* _Objective_: Reproduce every one of the following records word for word, without changing any character.

[begin Task material]

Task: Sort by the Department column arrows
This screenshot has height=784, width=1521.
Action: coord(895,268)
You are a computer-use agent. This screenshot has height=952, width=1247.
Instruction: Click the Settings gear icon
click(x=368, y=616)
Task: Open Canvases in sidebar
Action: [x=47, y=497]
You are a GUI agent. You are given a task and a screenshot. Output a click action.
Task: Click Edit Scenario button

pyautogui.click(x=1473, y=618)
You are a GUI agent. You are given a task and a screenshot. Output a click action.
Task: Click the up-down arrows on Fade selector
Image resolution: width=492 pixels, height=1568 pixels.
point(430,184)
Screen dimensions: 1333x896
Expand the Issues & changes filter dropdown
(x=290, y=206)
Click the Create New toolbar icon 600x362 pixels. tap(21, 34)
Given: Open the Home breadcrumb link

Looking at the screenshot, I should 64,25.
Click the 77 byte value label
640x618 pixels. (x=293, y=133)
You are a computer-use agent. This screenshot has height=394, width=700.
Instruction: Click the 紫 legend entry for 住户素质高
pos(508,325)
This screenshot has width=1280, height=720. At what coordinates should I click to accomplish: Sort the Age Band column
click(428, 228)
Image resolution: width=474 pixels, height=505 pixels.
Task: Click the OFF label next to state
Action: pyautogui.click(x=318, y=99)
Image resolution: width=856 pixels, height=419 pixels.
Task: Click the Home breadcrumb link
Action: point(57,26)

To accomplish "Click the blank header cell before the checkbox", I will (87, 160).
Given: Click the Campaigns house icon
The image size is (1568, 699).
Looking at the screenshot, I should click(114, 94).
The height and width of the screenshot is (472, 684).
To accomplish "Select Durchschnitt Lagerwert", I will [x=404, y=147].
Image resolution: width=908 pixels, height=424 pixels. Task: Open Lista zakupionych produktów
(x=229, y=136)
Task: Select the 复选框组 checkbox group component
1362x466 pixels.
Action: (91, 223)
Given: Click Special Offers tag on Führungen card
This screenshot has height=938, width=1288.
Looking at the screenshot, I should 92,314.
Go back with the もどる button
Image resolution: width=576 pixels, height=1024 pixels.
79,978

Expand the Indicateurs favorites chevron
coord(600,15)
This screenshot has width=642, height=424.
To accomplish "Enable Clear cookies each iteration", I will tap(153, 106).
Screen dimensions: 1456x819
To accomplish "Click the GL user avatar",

[end Task material]

* _Solution for this problem_:
Task: Sort by the Department column arrows
This screenshot has height=784, width=1521.
Action: coord(895,268)
You are a computer-use agent. This screenshot has height=952, width=1247.
Instruction: Click the Settings gear icon
click(x=368, y=616)
Task: Open Canvases in sidebar
Action: [x=47, y=497]
You are a GUI agent. You are given a task and a screenshot. Output a click action.
Task: Click Edit Scenario button

pyautogui.click(x=1473, y=618)
You are a GUI agent. You are given a task and a screenshot. Output a click action.
Task: Click the up-down arrows on Fade selector
Image resolution: width=492 pixels, height=1568 pixels.
point(430,184)
Screen dimensions: 1333x896
Expand the Issues & changes filter dropdown
(x=290, y=206)
Click the Create New toolbar icon 600x362 pixels. tap(21, 34)
Given: Open the Home breadcrumb link

Looking at the screenshot, I should 64,25.
Click the 77 byte value label
640x618 pixels. (x=293, y=133)
You are a computer-use agent. This screenshot has height=394, width=700.
Instruction: Click the 紫 legend entry for 住户素质高
pos(508,325)
This screenshot has width=1280, height=720. At what coordinates should I click to accomplish: Sort the Age Band column
click(428, 228)
Image resolution: width=474 pixels, height=505 pixels.
Task: Click the OFF label next to state
Action: pyautogui.click(x=318, y=99)
Image resolution: width=856 pixels, height=419 pixels.
Task: Click the Home breadcrumb link
Action: point(57,26)

To accomplish "Click the blank header cell before the checkbox", I will (87, 160).
Given: Click the Campaigns house icon
The image size is (1568, 699).
Looking at the screenshot, I should click(114, 94).
The height and width of the screenshot is (472, 684).
To accomplish "Select Durchschnitt Lagerwert", I will [x=404, y=147].
Image resolution: width=908 pixels, height=424 pixels. Task: Open Lista zakupionych produktów
(x=229, y=136)
Task: Select the 复选框组 checkbox group component
1362x466 pixels.
Action: (91, 223)
Given: Click Special Offers tag on Führungen card
This screenshot has height=938, width=1288.
Looking at the screenshot, I should 92,314.
Go back with the もどる button
Image resolution: width=576 pixels, height=1024 pixels.
79,978

Expand the Indicateurs favorites chevron
coord(600,15)
This screenshot has width=642, height=424.
To accomplish "Enable Clear cookies each iteration", I will tap(153, 106).
Screen dimensions: 1456x819
To accomplish "Click the GL user avatar",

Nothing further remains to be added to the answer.